I have a Pandas dataframe that looks like something this:
Item1 Item2 Item3
Customer date
1 2014-03-24 0.0 10.0 50.0
2014-06-23 0.0 20.0 60.0
2014-09-22 0.0 20.0 40.0
2014-12-22 3.0 30.0 20.0
2014-12-29 0.0 30.0 20.0
2 2014-03-24 0.0 10.0 50.0
2014-06-23 0.0 20.0 60.0
2014-09-22 0.0 20.0 40.0
2014-12-22 4.0 30.0 20.0
2014-12-29 0.0 30.0 20.0
3 2014-03-24 0.0 10.0 50.0
2014-06-23 0.0 20.0 60.0
2014-09-22 0.0 20.0 40.0
2014-12-22 5.0 30.0 20.0
2014-12-29 0.0 30.0 20.0
It is multi indexed on customer number and date.
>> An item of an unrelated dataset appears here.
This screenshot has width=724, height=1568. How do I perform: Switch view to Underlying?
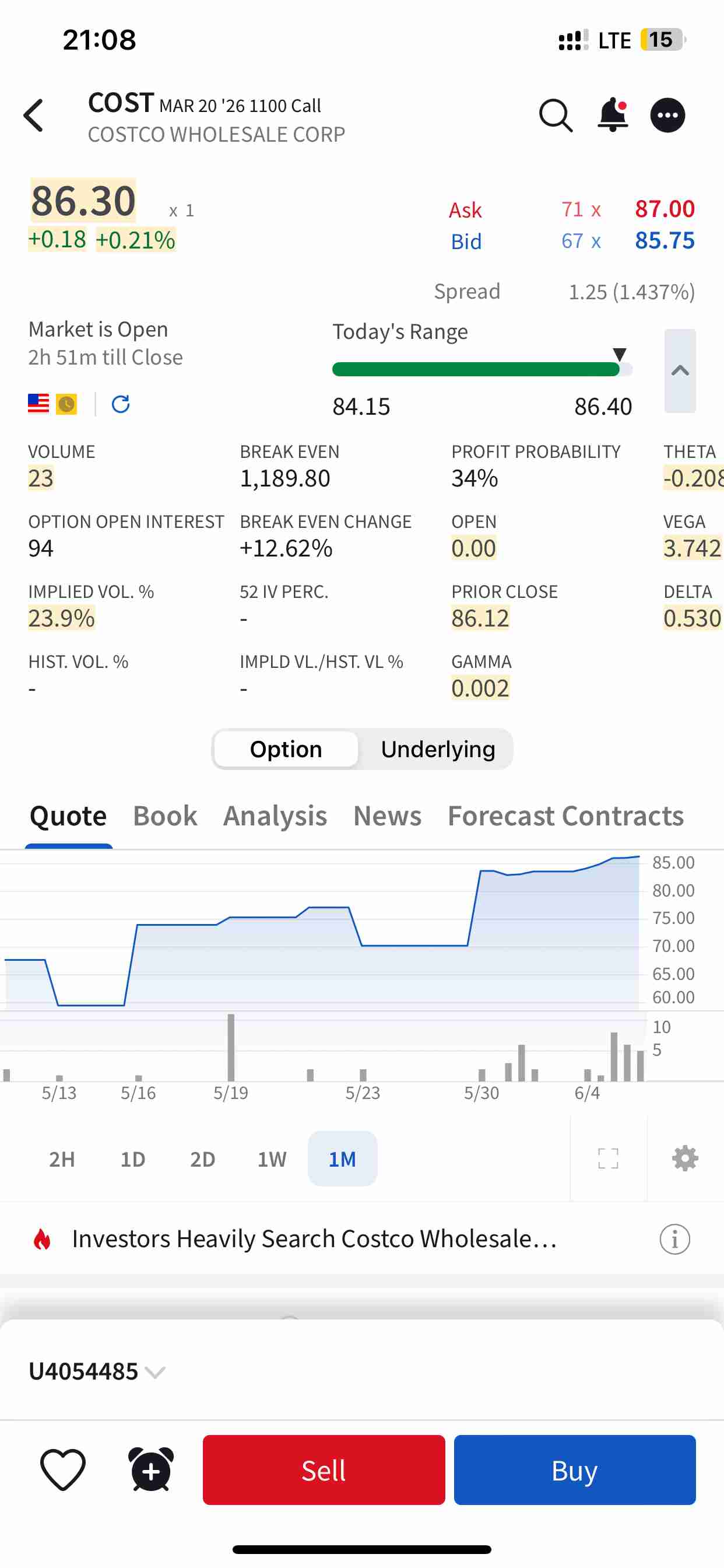point(437,748)
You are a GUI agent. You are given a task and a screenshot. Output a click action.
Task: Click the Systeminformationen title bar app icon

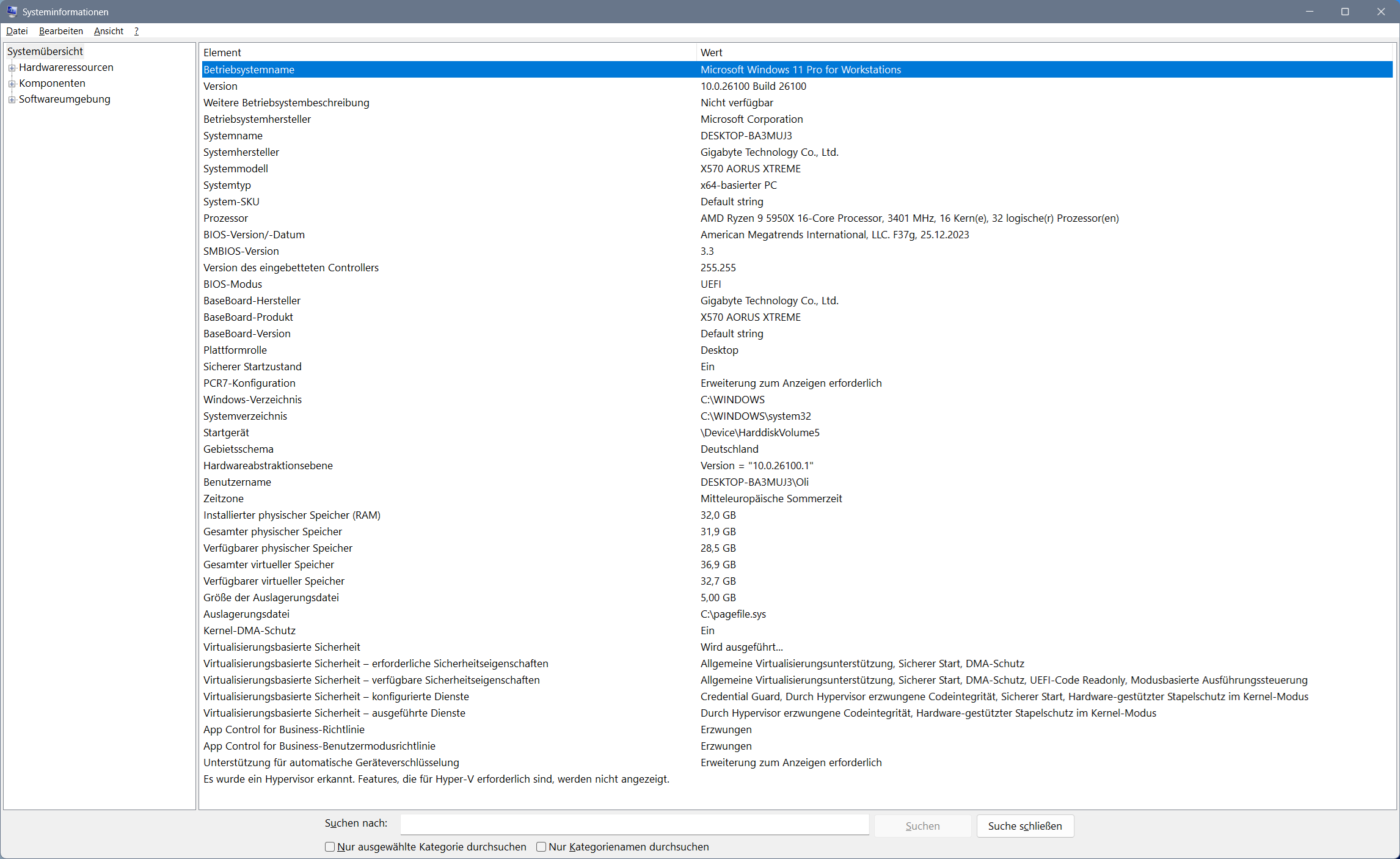click(x=12, y=12)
I want to calculate the first difference in each item for reach customer while ignoring instances when the number goes from 0 to 0. Output would look like this:
Item1 Item2 Item3
Customer date
1 2014-03-24 NaN NaN NaN
2014-06-23 NaN 10.0 10.0
2014-09-22 NaN 0.0 20.0
2014-12-22 3.0 10.0 -20.0
2014-12-29 -3.0 0.0 0.0
2 2014-03-24 NaN NaN NaN
2014-06-23 NaN 10.0 10.0
2014-09-22 NaN 0.0 20.0
2014-12-22 4.0 10.0 -20.0
2014-12-29 -4.0 0.0 0.0
3 2014-03-24 NaN NaN NaN
2014-06-23 NaN 10.0 10.0
2014-09-22 NaN 0.0 20.0
2014-12-22 5.0 10.0 -20.0
2014-12-29 -5.0 0.0 0.0
If not for the need to exclude 0-to-0 changes, df.groupby(level=0).diff() would work fine.
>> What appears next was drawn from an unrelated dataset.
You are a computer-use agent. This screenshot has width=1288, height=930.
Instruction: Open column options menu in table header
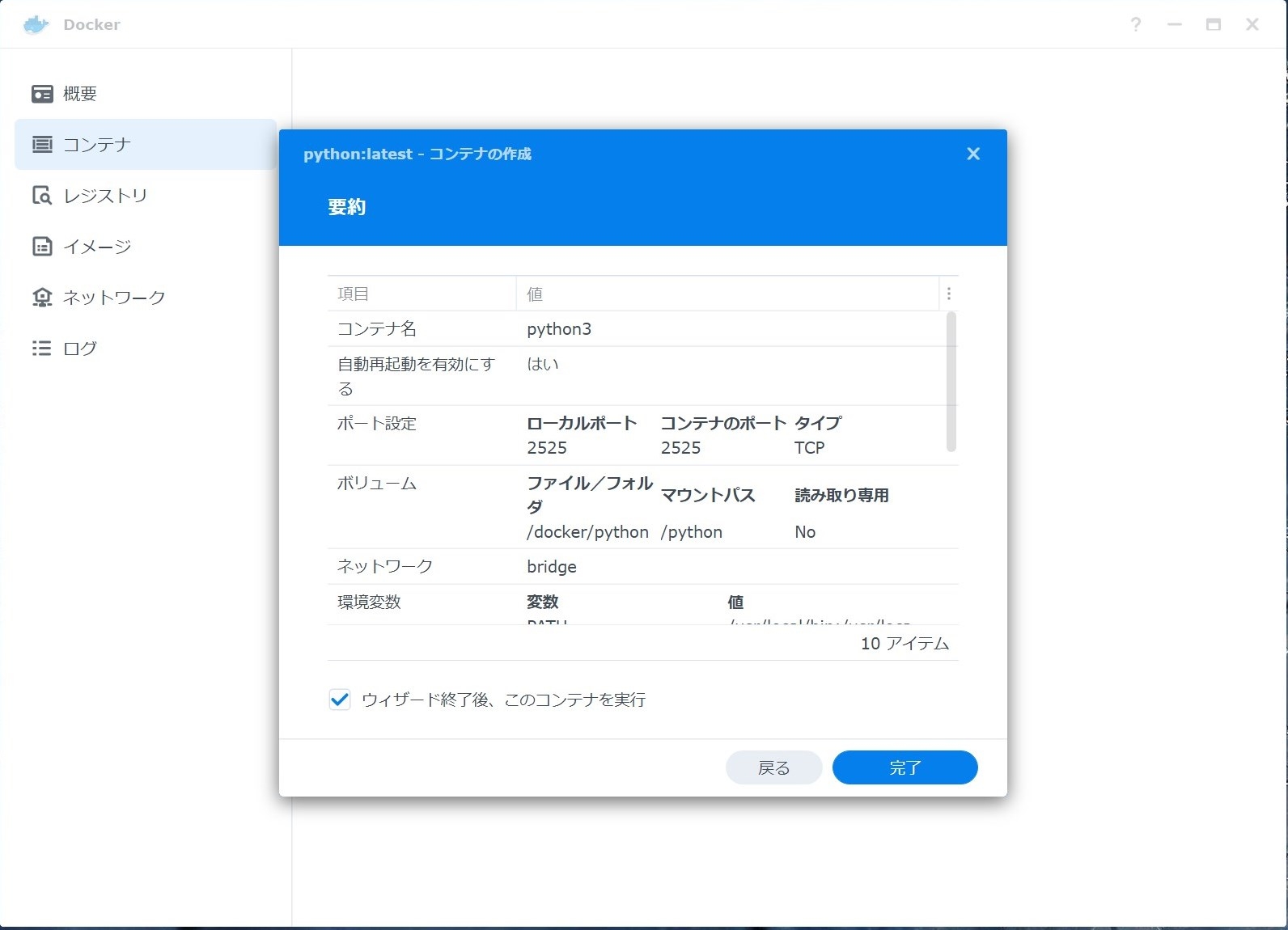[x=949, y=294]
I can devise a way to look through the rows to do this, but the dataframe is quite massive (tens of thousands of customers and dozens of items), so this will not fly. I reckon there is a way to do this with an .apply() operation, but I cannot quite sort it out at this point.